He’s kind of smiling, just a little bit. "That’s what I said, when they taught me."
She has known him for a little while, now. She can tell that they means the Cobbs .
She remembers the sound of the gun and is not even momentarily jealous.
Mal says, "You don't go deep. " The French comes out stronger when she is stressed; it's so thick, now, that Ariadne's surprised any of the words are English.
Ariadne puts her hands in the pockets of her red coat. There is ink on her hands and she’s been dreaming about the Cobol plans. "You need me," she says, carefully, quietly. "You know you won't crack Cobol without me."
Eames slings his arm around her shoulder. "She's right, Mal."
Mal snaps, " Eames ."
He shrugs. "I’m sorry, Mal. You know I don't bullshit."
Ariadne smiles, very softly. "I’m a builder," she says. "The rest of you don't match me.

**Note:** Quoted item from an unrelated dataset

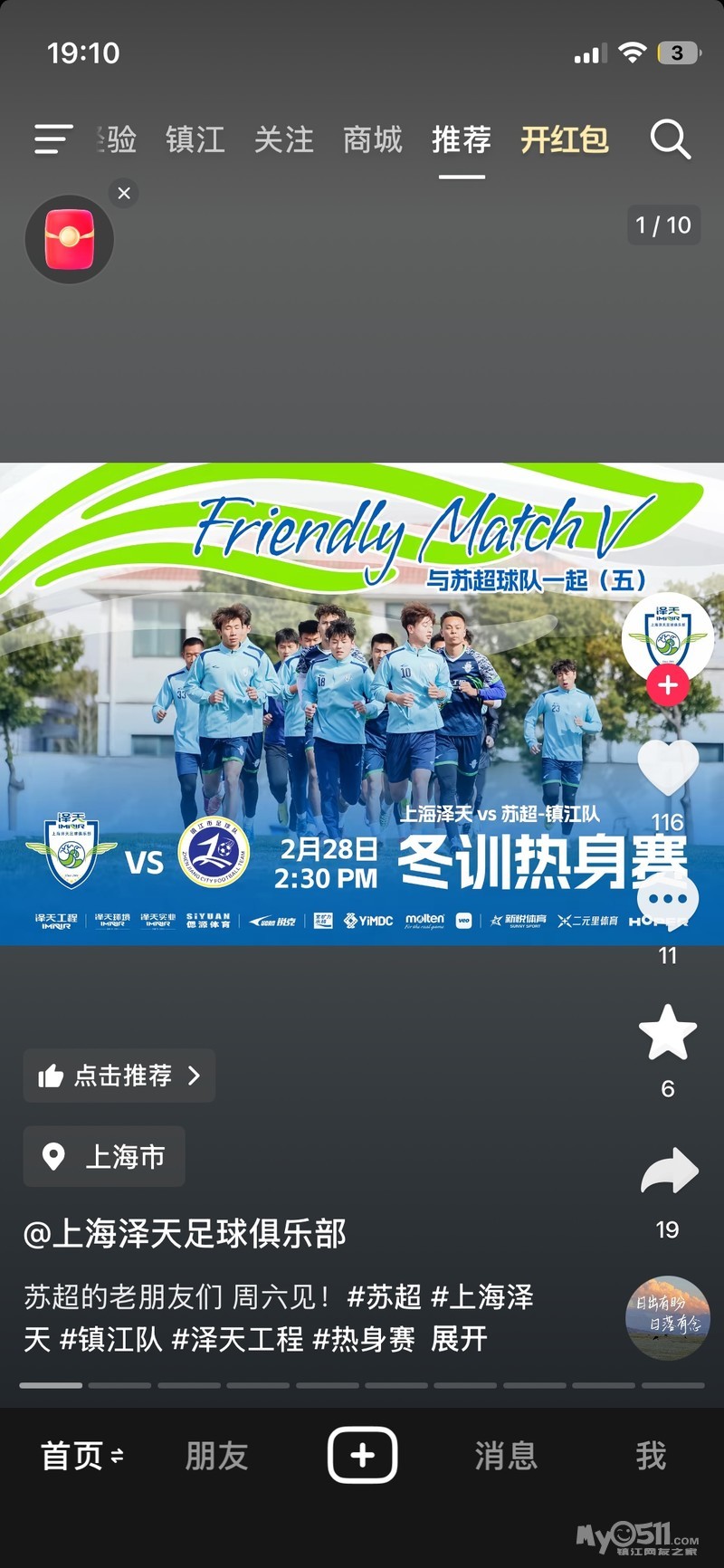Dismiss the red envelope widget
The image size is (724, 1568).
[x=124, y=193]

And you know you need a builder on this one."
"My husband went mad," Mal says, very softly, very sweetly, like there was never a gun in her hand pointed at Ariadne's heart. "That is what dreaming does, Ariadne."
Ariadne swallows. "You forget," she says. "I don't get lost."

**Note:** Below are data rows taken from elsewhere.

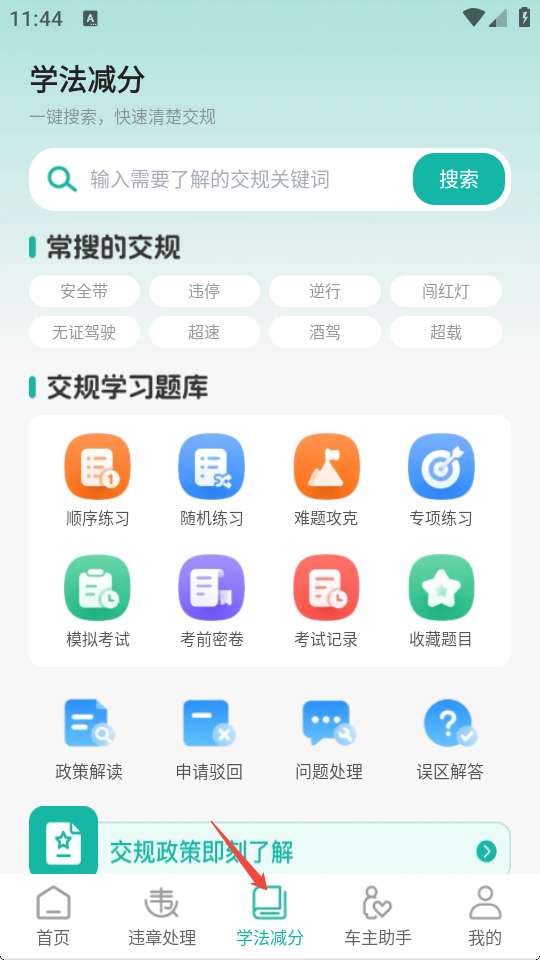Select the 闯红灯 chip
The height and width of the screenshot is (960, 540).
[x=446, y=291]
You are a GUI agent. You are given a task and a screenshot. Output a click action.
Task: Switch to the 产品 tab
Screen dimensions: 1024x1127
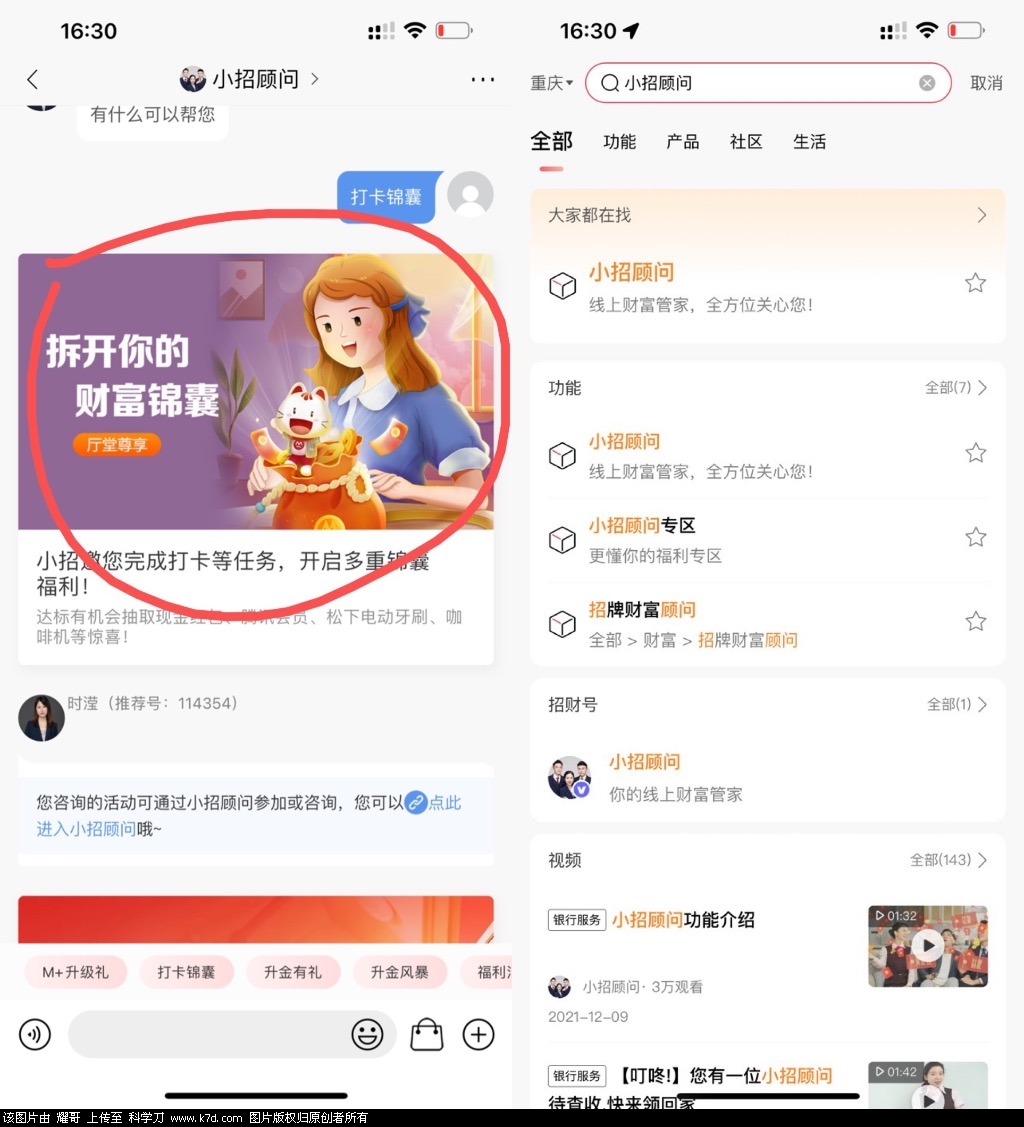pos(683,142)
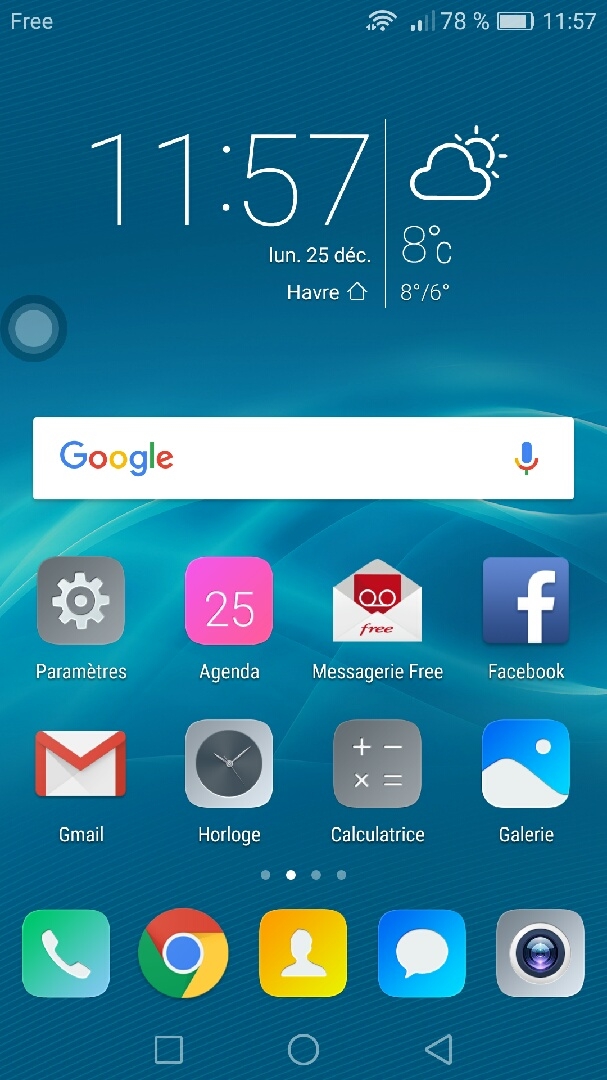This screenshot has height=1080, width=607.
Task: Open the clock widget showing 11:57
Action: click(x=230, y=180)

Mal's smile is wry, painful. "That’s what he said, Ariadne. He was-- he was better than you. And he got lost. You understand why I’m worried."
In dreams, Mal is paler and thinner and wears a lot of black. In this space, reality, she's warmer and curvier and there is, even right now, a little smudge of red finger-paint on her left wrist.

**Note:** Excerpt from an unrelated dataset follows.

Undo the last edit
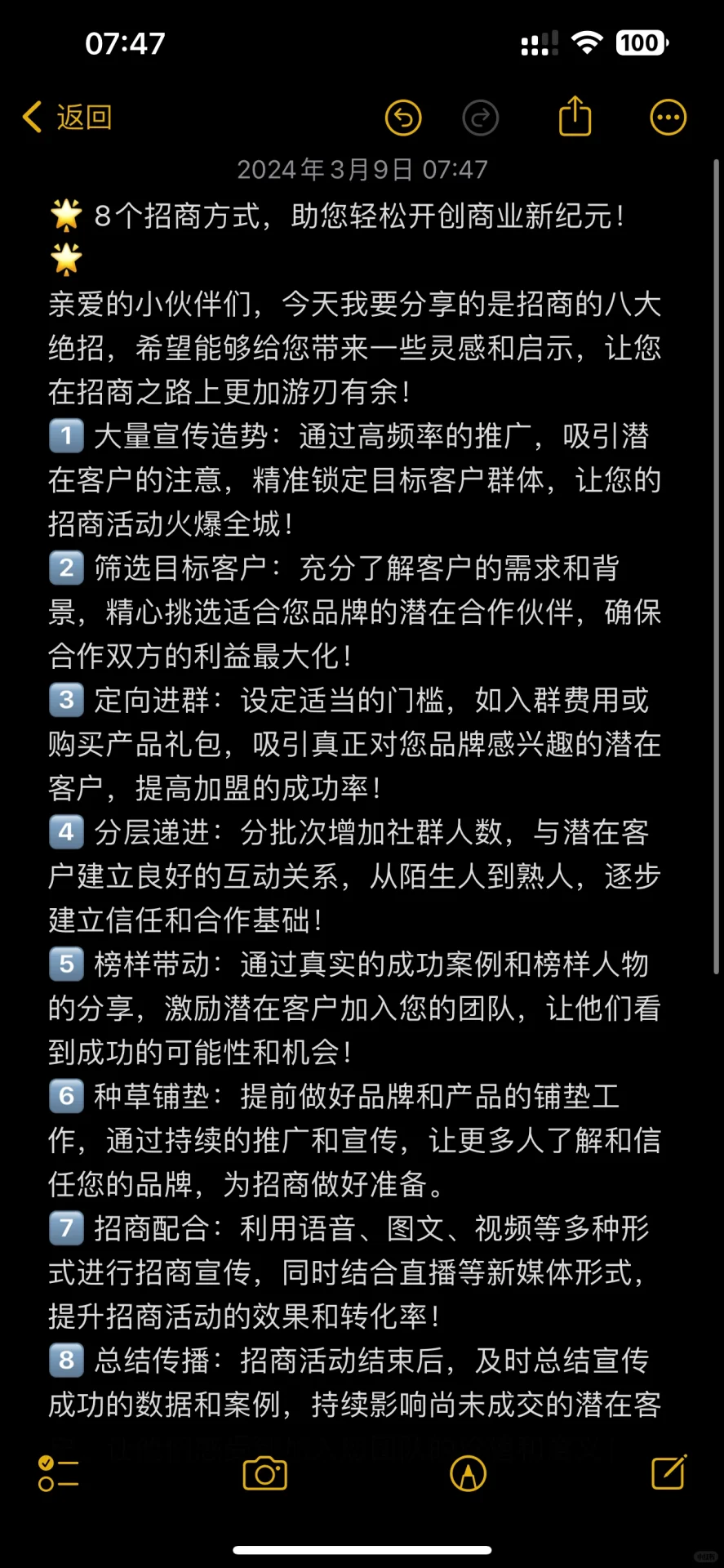Image resolution: width=724 pixels, height=1568 pixels. pos(403,118)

"I think," Ariadne says, "that might be to my advantage. I’m not about to forget that I can fuck up." She keeps tripping over her words. She really needs to stop doing that.
The space for Cobol is a vast snowy labyrinth in Mal's mind, all high arches and gravity-defying stairs. Ariadne crunches across snow and glass in thick boots and a coat that isn't hers, an old battered thing with patches at the elbows and heavy, full pockets.
Arthur shades his eyes as she steps towards him. "Ariadne," he says, and he pauses, startled.
Mal is wearing a long black dress that swirls like ink through water when she turns around. "Nice of you to join us," she says, half-smirking.
Ariadne puts her hands in her pockets. There is a ring in one of them; a smooth band that she knows without checking will be gold, will match the circle sitting on Mal's bedside table. She looks at Eames, who smiles very carefully. "This isn't my jacket," she says, shrugging it off.
Mal's lipstick is perfect. "It’s cold, Ari," she says. "Keep it on."
the still point of the turning world
Arthur had said, "I need your particular skill set." His voice was clipped and tinny through Eames' cell.
Eames should have known Arthur didn't mean for a job. He should have read the lines: Arthur prides himself on specificity, something Eames lacks.
He thinks maybe he got hung up on I need and let the rest of it go. He’s always had a soft spot for Arthur. He’s always liked a challenge.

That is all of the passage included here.